Idea three, 'Projecting Friendly Forces' is a good idea. Random penetration testing and pop reviews are needed. IG's already can do this a bit under the FISMA process but a regular independent organization is a better solution. There are downsides of course, to survey the network in its natural state you need to do it unannounced. So ISSO's will be having heart attacks until informed later of the test. That means the testing is an effective blind to real network attacks. While 'Projecting Friendly Forces' has that sense of bravado and militarism so popular these days I can think of another term for it: policing.

Idea five, centralized monitoring on a per agency basis is also a good idea, but a bit amorphous as cast. What is meant by an agency? What do you mean by monitoring? Who reacts to problems? Who gets informed of problems when they are detected? What is being monitored? Are we talking strictly network security? Is network monitoring particularly important given where data breaches typically occur? What if whole agency monitoring makes for a less effective system than distributed monitoring? How do the monitors stay abreast of all network access points given the ease by which they can be established?

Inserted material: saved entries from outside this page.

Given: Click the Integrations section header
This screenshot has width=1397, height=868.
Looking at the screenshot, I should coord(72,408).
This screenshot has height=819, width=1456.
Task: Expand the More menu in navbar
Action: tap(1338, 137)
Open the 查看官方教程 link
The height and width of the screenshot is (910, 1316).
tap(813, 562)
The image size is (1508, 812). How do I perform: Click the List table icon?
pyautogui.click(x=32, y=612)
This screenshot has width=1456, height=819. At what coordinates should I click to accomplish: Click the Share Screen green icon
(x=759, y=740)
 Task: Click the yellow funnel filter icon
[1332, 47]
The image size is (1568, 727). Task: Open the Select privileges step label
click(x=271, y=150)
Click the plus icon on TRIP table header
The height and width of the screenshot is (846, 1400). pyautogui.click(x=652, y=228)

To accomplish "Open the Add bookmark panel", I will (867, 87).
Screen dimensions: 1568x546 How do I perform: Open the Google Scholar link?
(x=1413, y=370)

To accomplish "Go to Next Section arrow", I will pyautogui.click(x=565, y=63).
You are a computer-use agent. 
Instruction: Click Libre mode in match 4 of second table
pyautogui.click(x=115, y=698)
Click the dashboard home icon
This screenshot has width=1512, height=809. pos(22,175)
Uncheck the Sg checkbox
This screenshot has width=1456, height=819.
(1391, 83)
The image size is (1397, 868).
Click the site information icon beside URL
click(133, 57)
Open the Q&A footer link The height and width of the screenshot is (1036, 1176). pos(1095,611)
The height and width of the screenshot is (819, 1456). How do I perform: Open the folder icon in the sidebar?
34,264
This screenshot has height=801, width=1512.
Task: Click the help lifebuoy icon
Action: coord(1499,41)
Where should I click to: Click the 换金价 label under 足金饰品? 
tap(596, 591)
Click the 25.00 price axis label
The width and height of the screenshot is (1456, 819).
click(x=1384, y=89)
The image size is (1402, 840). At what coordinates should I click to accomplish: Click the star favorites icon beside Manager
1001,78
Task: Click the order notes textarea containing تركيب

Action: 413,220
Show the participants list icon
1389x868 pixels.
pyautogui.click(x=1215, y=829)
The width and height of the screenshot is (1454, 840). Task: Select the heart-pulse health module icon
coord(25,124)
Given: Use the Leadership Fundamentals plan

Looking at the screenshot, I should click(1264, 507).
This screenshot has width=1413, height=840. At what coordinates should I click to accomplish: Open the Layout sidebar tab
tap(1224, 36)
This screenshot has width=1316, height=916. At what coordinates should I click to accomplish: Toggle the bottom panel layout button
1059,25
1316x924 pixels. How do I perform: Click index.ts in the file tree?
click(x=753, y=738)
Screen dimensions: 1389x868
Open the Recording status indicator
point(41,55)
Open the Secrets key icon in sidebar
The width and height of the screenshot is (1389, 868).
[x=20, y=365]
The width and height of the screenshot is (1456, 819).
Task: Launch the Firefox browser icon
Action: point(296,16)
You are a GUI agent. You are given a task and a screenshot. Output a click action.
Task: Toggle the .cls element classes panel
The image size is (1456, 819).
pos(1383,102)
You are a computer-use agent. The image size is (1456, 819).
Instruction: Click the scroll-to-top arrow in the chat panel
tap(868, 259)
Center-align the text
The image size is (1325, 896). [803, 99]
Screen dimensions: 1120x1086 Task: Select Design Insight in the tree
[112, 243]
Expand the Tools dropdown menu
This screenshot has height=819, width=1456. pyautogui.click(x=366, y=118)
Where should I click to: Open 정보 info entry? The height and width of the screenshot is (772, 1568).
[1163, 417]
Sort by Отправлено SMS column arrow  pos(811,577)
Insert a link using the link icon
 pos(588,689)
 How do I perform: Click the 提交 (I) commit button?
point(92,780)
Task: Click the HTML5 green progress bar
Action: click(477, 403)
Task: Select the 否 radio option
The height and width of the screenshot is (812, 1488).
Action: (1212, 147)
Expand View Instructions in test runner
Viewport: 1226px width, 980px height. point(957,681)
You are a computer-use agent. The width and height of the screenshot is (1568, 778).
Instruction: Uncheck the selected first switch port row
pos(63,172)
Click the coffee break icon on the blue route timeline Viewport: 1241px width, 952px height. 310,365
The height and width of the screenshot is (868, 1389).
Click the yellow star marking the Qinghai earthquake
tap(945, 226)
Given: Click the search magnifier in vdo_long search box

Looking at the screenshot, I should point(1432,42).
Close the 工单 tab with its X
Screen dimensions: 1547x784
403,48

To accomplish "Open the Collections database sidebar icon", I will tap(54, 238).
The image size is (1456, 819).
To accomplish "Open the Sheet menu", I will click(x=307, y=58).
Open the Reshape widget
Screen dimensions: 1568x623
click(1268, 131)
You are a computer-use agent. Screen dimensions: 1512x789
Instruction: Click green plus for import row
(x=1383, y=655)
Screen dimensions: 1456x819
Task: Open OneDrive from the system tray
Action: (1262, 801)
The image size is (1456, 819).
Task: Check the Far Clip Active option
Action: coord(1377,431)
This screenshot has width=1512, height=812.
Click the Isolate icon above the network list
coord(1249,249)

Idea 4 is CERT. I imagine it is an idealized and improbable CERT, but still CERT.

Now for where I disagree:

In general these recommendations seem aimed squarely at external threats, 'bad guys' out on the internet. These 'bad guys' weren't behind most of the massive data breaches recently. The 'good guys' on the other side of the firewall, who lost laptops and storage devices were responsible. Not to say that external threats should be ignored, only considered in proportion to other threats. It is to say that network security is not the whole of security.

Idea 6 is possible but potentially dangerous. Do you really want or need another Federal agency to investigate things and making jurisdictions murkier? Hard to imagine it becoming anything but a cyber-FBI.

Ideas 1 and 2 are being done via standard security practice in support of FISMA. See my nitpick below regarding your statement that FISMA is some static and periodic activity.

And some individual nitpicking:

Your Security Operations Fundamentals map closely to components of FISMA. I wrote it out but it's probably more detail than you are interested in. There are differences, mainly because the former is focused on network security while the latter approaches security in a holistic manner where network security is a component.

Idea 2's last sentence states FISMA is static and happens every three years. That's inaccurate in fact and in characterization. It's like saying that public companies reporting to the SEC once a year (okay, quarterly plus) means they don't do accounting or auditing the rest of the time. By law every year each agency must perform an independent evaluation of the InfoSec program (FISMA §3545(a)(1)), report those findings (FISMA §3545(e)(1)) and have those findings reported to Congress (FISMA §3543(a)(8)). The SP-800-37's Certification and Accreditation process takes place every three years, but those are two phases followed by a Continuous Monitoring phase. It's more accurate to think of the periodic evaluations and C&A phases of FISMA as points where government InfoSec people are forced to think through security systematically as opposed to the day-to-day reactive way everyone deals with security.

Finally:

I think my major disagreement here is with the network security focus. I can't say it often enough, network security is not all of security. It's an important part but it should be given consideration proportionate to the demonstrated importance of other parts. Creating good security means looking at everything through a process of risk mitigation to determine the points where you can affect maximum security benefit at the least cost, in function and resources, for the system.
Network-centric security is the only approach that scales, that is vendor-neutral, and that applies to all devices on the network. Host-centric fails on all three counts. That's not to say a host-centric approach shouldn't be tried. Rather, starting with the network gives the most value for the least cost.